The sentence imposed by U.S. District Judge Marcia Cooke marks another step in the extraordinary personal and legal odyssey for the 37-year-old Muslim convert, a U.S. citizen who was held for 3½ years as an enemy combatant after his 2002 arrest amid the “dirty bomb” allegations. He had faced up to life in prison.
Cooke said she was giving Padilla some credit — over the objections of federal prosecutors — for his lengthy military detention at a Navy brig in South Carolina. She agreed with defense lawyers that Padilla was subjected to “harsh conditions” and “extreme environmental stresses” while there.
“I do find that the conditions were so harsh for Mr. Padilla ... they warrant consideration in the sentencing in this case,” the judge said. However, he did not get credit for time served.
Padilla’s lawyers claimed his treatment amounted to torture, which U.S. officials have repeatedly denied. His attorneys say he was forced to stand in painful stress positions, given LSD or other drugs as “truth serum,” deprived of sleep and even a mattress for extended periods and subjected to loud noises, extreme heat and cold and noxious odors.
Cooke also imposed prison terms on two other men of Middle Eastern origin who were convicted of conspiracy and material support charges along with Padilla in August. The three were part of a North American support cell for al-Qaida and other Islamic extremists around the world, prosecutors said.
'No evidence' of carrying out terrorism
But Cooke said that as serious as the conspiracy was, there was no evidence linking the men to specific acts of terrorism anywhere.
“There is no evidence that these defendants personally maimed, kidnapped or killed anyone in the United States or elsewhere,” she said.
Padilla was added in 2005 to an existing Miami terrorism support case just as the U.S. Supreme Court was considering his challenge to President Bush’s decision to hold him in custody indefinitely without charge.

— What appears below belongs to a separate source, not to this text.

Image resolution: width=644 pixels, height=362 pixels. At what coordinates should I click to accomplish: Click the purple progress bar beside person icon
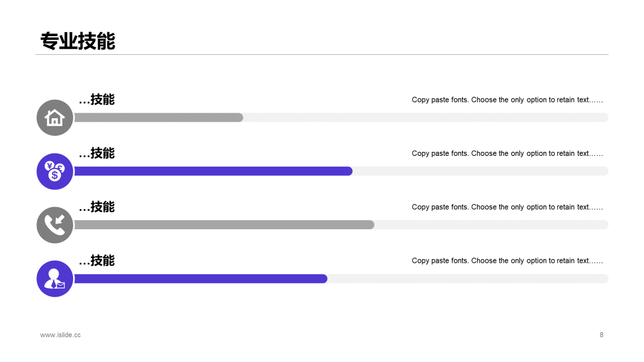(x=201, y=279)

The “dirty bomb” charges were quietly discarded and were never part of the criminal case.
Cooke sentenced Padilla’s recruiter, 45-year-old Adham Amin Hassoun, to 15 years and eight months in prison and the third defendant, 46-year-old Kifah Wael Jayyousi, to 12 years and eight months. Jayyousi was a financier and propagandist for the cell that assisted Islamic extremists in Chechnya, Afghanistan, Somalia and elsewhere, according to trial testimony. Both also faced life in prison.
Padilla’s mother, Estela Lebron, smiled at reporters in the courtroom when the sentence was announced, and outside the courthouse she questioned whether the Bush administration had misplaced its priorities in prosecuting her son.
“This is the way they are spending our money? Hello?” she said.
But she was also pleased he didn’t get the maximum sentence. “I feel good about everything. This is amazing.”